26 July 2021

Extracting specific data from Apache access logs is tricky. The files don’t use a single delimiter, so you can’t simply, say, open an access log in a spreadsheet and filter specific columns. However, with a bit of Awk magic you can report on specific fields.

The delimiter problem

To work with a raw access log you ideally want the file in a format you can import into a spreadsheet. Each field would be in its own column, so that can easily sort and filter specific columns. If you are a spreadsheet wizard then you could even link multiple logs together and use vlookups and other weird and wonderful spreadsheet functions.

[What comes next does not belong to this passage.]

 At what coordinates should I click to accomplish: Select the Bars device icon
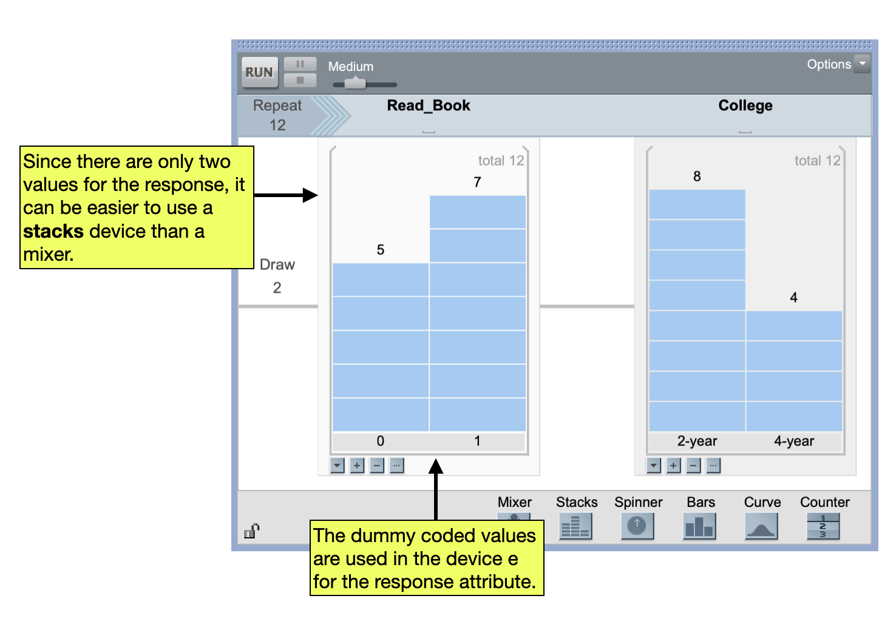tap(700, 526)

Unfortunately, raw access logs don’t use such a format. If you open an access log in a spreadsheet application then you quickly find there is a problem: what delimiters to use to get all the fields in separate columns? You can actually get pretty far by using spaces as the delimiter and double quotes as the string delimiter. For instance, here is how the example log entries I used in the article about understanding access logs is imported:

12.34.56.78	-	-	[20/Jul/2021:12:09:30	+0100]	GET /wp-login.php HTTP/1.1	404	11138	-	Mozilla/5.0 (X11; Fedora; Linux x86_64; rv:89.0) Gecko/20100101 Firefox/89.0

That is not too bad but there are a few issues. The timestamp got split into two separate columns, and there are unwanted square brackets (how are you going to sort entries by date?). Also, the sixth column (“GET /wp-login.php HTTP/1.1”) contains three fields: the HTTP method, resource and protocol. So, to get all 11 fields in their own column and a usable format you need to do a bit more work.

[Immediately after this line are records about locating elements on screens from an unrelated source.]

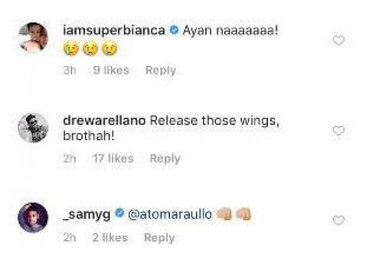Click the fist bump emojis in _samyg's comment
The image size is (380, 265).
(x=234, y=215)
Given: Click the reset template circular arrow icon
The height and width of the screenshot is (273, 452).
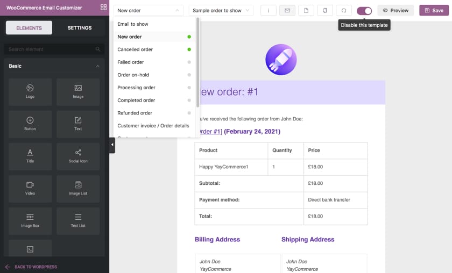Looking at the screenshot, I should pos(344,10).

Ultimately, the issue here is that a spreadsheet isn’t the best tool for the job. That is not to say that this approach is wrong. It is fine to work with the tools you are familiar with, even if they aren’t the most suitable. And that is all the more true if the best tool for the job is the Awk programming language.

Awk basics

Awk works a little like the “text to columns” function in spreadsheet applications. By default, it delimits lines in a file by spaces, and each field is assigned a variable. The first field is $1, the second $2 and so forth. It also has many built-in functions for working with data, but let’s first look at a basic example: getting the top IP addresses in an access log.

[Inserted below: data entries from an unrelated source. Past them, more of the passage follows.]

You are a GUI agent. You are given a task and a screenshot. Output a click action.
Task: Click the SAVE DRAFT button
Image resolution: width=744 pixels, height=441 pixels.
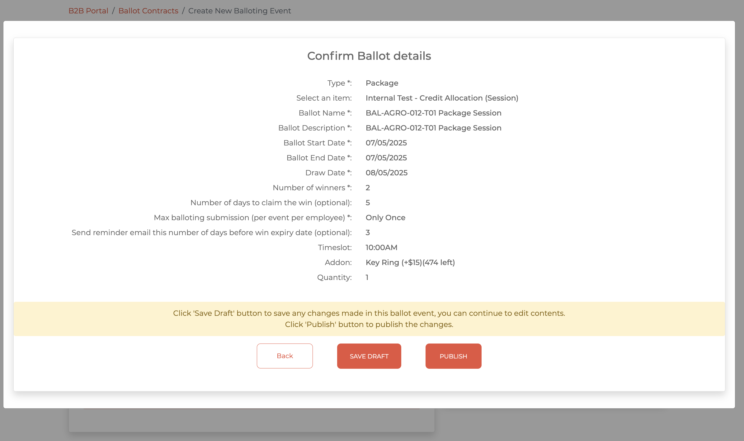pos(369,356)
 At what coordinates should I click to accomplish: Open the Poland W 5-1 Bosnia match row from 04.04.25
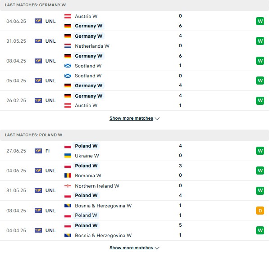(x=135, y=230)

The IP address is the first field, so you can use Awk to grab the first field on every line and then use other utilities to create a sorted count:

# awk '{print $1}' example.com_ssl-log \
| sort | uniq -c | sort -nr | head
 842  11.22.33.44
  15  99.88.77.66
   3  55.66.77.88
...

To get the top IP addresses for a specific time-period you can often first grep the lines you are interested in and then perform the same Awk magic. For instance, here I produce a count of the top IP addresses between 13:00 and 13:30 on the 25th July 2021:

# grep "25/Jul/2021:13:[0-2]" example.com_ssl-log \
| awk '{print $1}' \
| sort | uniq -c | sort -nr | head
 345  11.22.33.44
  12  99.88.77.66
   3  55.66.77.88
...

And you can even do things like this:

# awk '$9 ~ /5[0-9]{2}/ {print $9, $4, $5, $6, $7}' example.com_ssl-log
503 [25/Jul/2021:13:38:17 +0100] "GET /examples-rock
503 [25/Jul/2021:13:38:21 +0100] "GET /sites/all/themes/example/css/small.css?qsfb62
503 [25/Jul/2021:13:39:43 +0100] "GET /
503 [25/Jul/2021:13:39:50 +0100] "GET /what-is-an-example

Here, Awk checked if the ninth field matches the pattern 5[0-9]{2} (a five followed by two other digits). For any matching lines it prints the status code ($9), timestamp ($4 and $5) and the HTTP method and resource ($6 and $7). In other words, it gives me specific details about any server errors showing in the log.

Advanced Awk

The last example works but it does push basic Awk usage to its limits:

  • To print the timestamp you need to print two fields ($4 and $5), as there is a space between the time and timezone.
  • We also still got the odd Apache timestamp format, including the square brackets. That make it difficult to do more advanced filtering on the timestamps.
  • The HTTP method includes the double quotes. Awk split the fields by spaces, so the double quotes are part of the string. To get rid off the double quotes you need to do more processing.

The log muncher

In short, we have hit the same limit we ran into when we looked at using the “text to columns” function in spreadsheets. To properly delimit the fields you need to perform more wizardry. There are many ways to go about this, but I like to use this log muncher function. It creates a tab-separated file named access_log.tmp with the 11 Apache access log fields and one extra field: the Apache timestamp converted to a Unix timestamp.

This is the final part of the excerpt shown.